### Your task:
Your answer should be the records below, written out exactly.

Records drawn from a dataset
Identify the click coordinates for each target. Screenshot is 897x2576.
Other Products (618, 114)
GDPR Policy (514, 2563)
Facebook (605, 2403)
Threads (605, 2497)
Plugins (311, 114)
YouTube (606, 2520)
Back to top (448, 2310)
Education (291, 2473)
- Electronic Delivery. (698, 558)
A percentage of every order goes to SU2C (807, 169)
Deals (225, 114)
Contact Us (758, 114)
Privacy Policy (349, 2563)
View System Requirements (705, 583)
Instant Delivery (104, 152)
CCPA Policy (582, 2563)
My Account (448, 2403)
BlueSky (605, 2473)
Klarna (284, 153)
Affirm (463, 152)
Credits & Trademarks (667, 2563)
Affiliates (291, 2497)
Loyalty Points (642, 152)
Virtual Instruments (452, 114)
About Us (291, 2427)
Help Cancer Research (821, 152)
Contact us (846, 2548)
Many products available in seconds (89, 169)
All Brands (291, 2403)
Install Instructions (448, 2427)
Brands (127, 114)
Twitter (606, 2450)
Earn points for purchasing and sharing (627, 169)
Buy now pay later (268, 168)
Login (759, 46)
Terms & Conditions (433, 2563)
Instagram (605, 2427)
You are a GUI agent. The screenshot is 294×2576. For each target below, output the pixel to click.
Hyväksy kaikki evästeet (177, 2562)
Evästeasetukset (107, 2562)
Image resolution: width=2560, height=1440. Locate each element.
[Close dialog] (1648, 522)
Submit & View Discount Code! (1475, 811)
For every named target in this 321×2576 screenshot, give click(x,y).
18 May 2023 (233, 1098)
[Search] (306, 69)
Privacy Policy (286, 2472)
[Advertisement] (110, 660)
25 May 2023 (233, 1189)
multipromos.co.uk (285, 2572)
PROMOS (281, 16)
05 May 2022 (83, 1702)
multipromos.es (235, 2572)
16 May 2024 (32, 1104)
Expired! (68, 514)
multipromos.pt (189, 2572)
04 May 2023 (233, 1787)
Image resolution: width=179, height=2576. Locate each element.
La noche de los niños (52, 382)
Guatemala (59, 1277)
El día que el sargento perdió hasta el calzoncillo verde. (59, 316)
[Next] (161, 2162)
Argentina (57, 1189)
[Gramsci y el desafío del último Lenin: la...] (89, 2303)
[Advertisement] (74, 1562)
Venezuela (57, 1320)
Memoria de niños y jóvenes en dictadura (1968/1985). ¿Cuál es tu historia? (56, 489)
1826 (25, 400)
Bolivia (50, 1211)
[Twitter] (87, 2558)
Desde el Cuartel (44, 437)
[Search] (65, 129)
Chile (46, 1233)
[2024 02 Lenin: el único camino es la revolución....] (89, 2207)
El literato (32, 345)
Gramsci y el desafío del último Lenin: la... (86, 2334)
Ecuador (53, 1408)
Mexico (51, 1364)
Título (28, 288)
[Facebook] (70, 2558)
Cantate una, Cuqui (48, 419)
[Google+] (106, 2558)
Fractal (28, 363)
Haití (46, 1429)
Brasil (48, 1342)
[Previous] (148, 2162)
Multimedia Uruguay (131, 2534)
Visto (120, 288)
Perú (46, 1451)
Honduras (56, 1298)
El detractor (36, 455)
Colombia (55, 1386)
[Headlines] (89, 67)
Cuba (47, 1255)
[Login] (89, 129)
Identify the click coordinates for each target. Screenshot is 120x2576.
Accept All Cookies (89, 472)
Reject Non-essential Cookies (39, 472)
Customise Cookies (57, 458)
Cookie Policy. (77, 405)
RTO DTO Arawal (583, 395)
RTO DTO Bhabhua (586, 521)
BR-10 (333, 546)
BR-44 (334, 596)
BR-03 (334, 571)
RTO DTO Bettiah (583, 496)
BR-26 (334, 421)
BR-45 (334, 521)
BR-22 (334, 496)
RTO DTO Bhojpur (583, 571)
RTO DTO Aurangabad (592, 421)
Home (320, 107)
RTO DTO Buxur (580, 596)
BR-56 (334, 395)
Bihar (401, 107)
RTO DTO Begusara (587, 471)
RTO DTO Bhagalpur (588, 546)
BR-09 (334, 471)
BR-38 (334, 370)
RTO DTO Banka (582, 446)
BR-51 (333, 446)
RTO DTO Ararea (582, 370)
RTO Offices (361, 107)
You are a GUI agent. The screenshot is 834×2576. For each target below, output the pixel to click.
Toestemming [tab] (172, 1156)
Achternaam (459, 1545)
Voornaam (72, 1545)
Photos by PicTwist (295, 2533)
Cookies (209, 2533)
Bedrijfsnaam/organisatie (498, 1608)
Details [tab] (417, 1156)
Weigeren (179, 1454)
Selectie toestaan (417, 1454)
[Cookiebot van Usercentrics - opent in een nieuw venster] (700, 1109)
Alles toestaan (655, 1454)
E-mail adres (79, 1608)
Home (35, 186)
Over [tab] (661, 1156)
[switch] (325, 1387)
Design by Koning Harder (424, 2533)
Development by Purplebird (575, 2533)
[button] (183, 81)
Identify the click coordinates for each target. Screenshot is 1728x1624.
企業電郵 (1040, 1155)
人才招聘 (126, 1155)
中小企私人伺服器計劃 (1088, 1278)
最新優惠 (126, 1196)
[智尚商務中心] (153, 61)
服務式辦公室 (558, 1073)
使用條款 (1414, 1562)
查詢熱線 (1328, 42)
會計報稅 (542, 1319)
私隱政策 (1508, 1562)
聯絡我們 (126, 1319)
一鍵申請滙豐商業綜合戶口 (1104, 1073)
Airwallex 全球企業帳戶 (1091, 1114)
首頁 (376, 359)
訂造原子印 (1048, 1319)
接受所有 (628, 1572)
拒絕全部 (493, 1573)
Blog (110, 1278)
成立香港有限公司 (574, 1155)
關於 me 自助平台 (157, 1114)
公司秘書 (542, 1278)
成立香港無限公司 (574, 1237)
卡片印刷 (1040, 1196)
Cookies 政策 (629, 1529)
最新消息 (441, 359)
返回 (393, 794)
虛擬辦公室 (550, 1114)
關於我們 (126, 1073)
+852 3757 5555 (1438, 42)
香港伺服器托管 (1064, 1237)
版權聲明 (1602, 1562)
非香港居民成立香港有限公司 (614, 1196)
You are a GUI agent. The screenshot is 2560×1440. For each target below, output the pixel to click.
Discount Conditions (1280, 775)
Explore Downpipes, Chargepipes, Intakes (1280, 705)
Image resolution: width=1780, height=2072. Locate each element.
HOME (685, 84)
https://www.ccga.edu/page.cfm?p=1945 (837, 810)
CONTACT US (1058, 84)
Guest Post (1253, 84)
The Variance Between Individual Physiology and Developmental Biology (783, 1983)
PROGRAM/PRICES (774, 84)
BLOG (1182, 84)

### Solution to the exercise:
Identify the click coordinates for each target. Screenshot is 897x2576.
Other Products (618, 114)
GDPR Policy (514, 2563)
Facebook (605, 2403)
Threads (605, 2497)
Plugins (311, 114)
YouTube (606, 2520)
Back to top (448, 2310)
Education (291, 2473)
- Electronic Delivery. (698, 558)
A percentage of every order goes to SU2C (807, 169)
Deals (225, 114)
Contact Us (758, 114)
Privacy Policy (349, 2563)
View System Requirements (705, 583)
Instant Delivery (104, 152)
CCPA Policy (582, 2563)
My Account (448, 2403)
BlueSky (605, 2473)
Klarna (284, 153)
Affirm (463, 152)
Credits & Trademarks (667, 2563)
Affiliates (291, 2497)
Loyalty Points (642, 152)
Virtual Instruments (452, 114)
About Us (291, 2427)
Help Cancer Research (821, 152)
Contact us (846, 2548)
Many products available in seconds (89, 169)
All Brands (291, 2403)
Install Instructions (448, 2427)
Brands (127, 114)
Twitter (606, 2450)
Earn points for purchasing and sharing (627, 169)
Buy now pay later (268, 168)
Login (759, 46)
Terms & Conditions (433, 2563)
Instagram (605, 2427)
You are a GUI agent. The screenshot is 294×2576. For each target below, output the pixel to click.
Hyväksy kaikki evästeet (177, 2562)
Evästeasetukset (107, 2562)
Image resolution: width=2560, height=1440. Locate each element.
[Close dialog] (1648, 522)
Submit & View Discount Code! (1475, 811)
For every named target in this 321×2576 screenshot, give click(x,y).
18 May 2023 (233, 1098)
[Search] (306, 69)
Privacy Policy (286, 2472)
[Advertisement] (110, 660)
25 May 2023 (233, 1189)
multipromos.co.uk (285, 2572)
PROMOS (281, 16)
05 May 2022 (83, 1702)
multipromos.es (235, 2572)
16 May 2024 (32, 1104)
Expired! (68, 514)
multipromos.pt (189, 2572)
04 May 2023 (233, 1787)
Image resolution: width=179, height=2576. Locate each element.
La noche de los niños (52, 382)
Guatemala (59, 1277)
El día que el sargento perdió hasta el calzoncillo verde. (59, 316)
[Next] (161, 2162)
Argentina (57, 1189)
[Gramsci y el desafío del último Lenin: la...] (89, 2303)
[Advertisement] (74, 1562)
Venezuela (57, 1320)
Memoria de niños y jóvenes en dictadura (1968/1985). ¿Cuál es tu historia? (56, 489)
1826 (25, 400)
Bolivia (50, 1211)
[Twitter] (87, 2558)
Desde el Cuartel (44, 437)
[Search] (65, 129)
Chile (46, 1233)
[2024 02 Lenin: el único camino es la revolución....] (89, 2207)
El literato (32, 345)
Gramsci y el desafío del último Lenin: la... (86, 2334)
Ecuador (53, 1408)
Mexico (51, 1364)
Título (28, 288)
[Facebook] (70, 2558)
Cantate una, Cuqui (48, 419)
[Google+] (106, 2558)
Fractal (28, 363)
Haití (46, 1429)
Brasil (48, 1342)
[Previous] (148, 2162)
Multimedia Uruguay (131, 2534)
Visto (120, 288)
Perú (46, 1451)
Honduras (56, 1298)
El detractor (36, 455)
Colombia (55, 1386)
[Headlines] (89, 67)
Cuba (47, 1255)
[Login] (89, 129)
Identify the click coordinates for each target. Screenshot is 120x2576.
Accept All Cookies (89, 472)
Reject Non-essential Cookies (39, 472)
Customise Cookies (57, 458)
Cookie Policy. (77, 405)
RTO DTO Arawal (583, 395)
RTO DTO Bhabhua (586, 521)
BR-10 (333, 546)
BR-44 (334, 596)
BR-03 (334, 571)
RTO DTO Bettiah (583, 496)
BR-26 (334, 421)
BR-45 (334, 521)
BR-22 (334, 496)
RTO DTO Bhojpur (583, 571)
RTO DTO Aurangabad (592, 421)
Home (320, 107)
RTO DTO Buxur (580, 596)
BR-56 (334, 395)
Bihar (401, 107)
RTO DTO Begusara (587, 471)
RTO DTO Bhagalpur (588, 546)
BR-09 (334, 471)
BR-38 (334, 370)
RTO DTO Banka (582, 446)
BR-51 (333, 446)
RTO DTO Ararea (582, 370)
RTO Offices (361, 107)
You are a GUI agent. The screenshot is 834×2576. For each target below, output the pixel to click.
Toestemming [tab] (172, 1156)
Achternaam (459, 1545)
Voornaam (72, 1545)
Photos by PicTwist (295, 2533)
Cookies (209, 2533)
Bedrijfsnaam/organisatie (498, 1608)
Details [tab] (417, 1156)
Weigeren (179, 1454)
Selectie toestaan (417, 1454)
[Cookiebot van Usercentrics - opent in een nieuw venster] (700, 1109)
Alles toestaan (655, 1454)
E-mail adres (79, 1608)
Home (35, 186)
Over [tab] (661, 1156)
[switch] (325, 1387)
Design by Koning Harder (424, 2533)
Development by Purplebird (575, 2533)
[button] (183, 81)
Identify the click coordinates for each target. Screenshot is 1728x1624.
企業電郵 (1040, 1155)
人才招聘 (126, 1155)
中小企私人伺服器計劃 (1088, 1278)
最新優惠 (126, 1196)
[智尚商務中心] (153, 61)
服務式辦公室 (558, 1073)
使用條款 (1414, 1562)
查詢熱線 (1328, 42)
會計報稅 (542, 1319)
私隱政策 (1508, 1562)
聯絡我們 (126, 1319)
一鍵申請滙豐商業綜合戶口 (1104, 1073)
Airwallex 全球企業帳戶 (1091, 1114)
首頁 (376, 359)
訂造原子印 (1048, 1319)
接受所有 (628, 1572)
拒絕全部 (493, 1573)
Blog (110, 1278)
成立香港有限公司 (574, 1155)
關於 me 自助平台 (157, 1114)
公司秘書 (542, 1278)
成立香港無限公司 (574, 1237)
卡片印刷 (1040, 1196)
Cookies 政策 (629, 1529)
最新消息 (441, 359)
返回 (393, 794)
虛擬辦公室 (550, 1114)
關於我們 (126, 1073)
+852 3757 5555 (1438, 42)
香港伺服器托管 (1064, 1237)
版權聲明 (1602, 1562)
非香港居民成立香港有限公司 (614, 1196)
You are a GUI agent. The screenshot is 2560×1440. For each target below, output the pixel to click.
Discount Conditions (1280, 775)
Explore Downpipes, Chargepipes, Intakes (1280, 705)
Image resolution: width=1780, height=2072. Locate each element.
HOME (685, 84)
https://www.ccga.edu/page.cfm?p=1945 (837, 810)
CONTACT US (1058, 84)
Guest Post (1253, 84)
The Variance Between Individual Physiology and Developmental Biology (783, 1983)
PROGRAM/PRICES (774, 84)
BLOG (1182, 84)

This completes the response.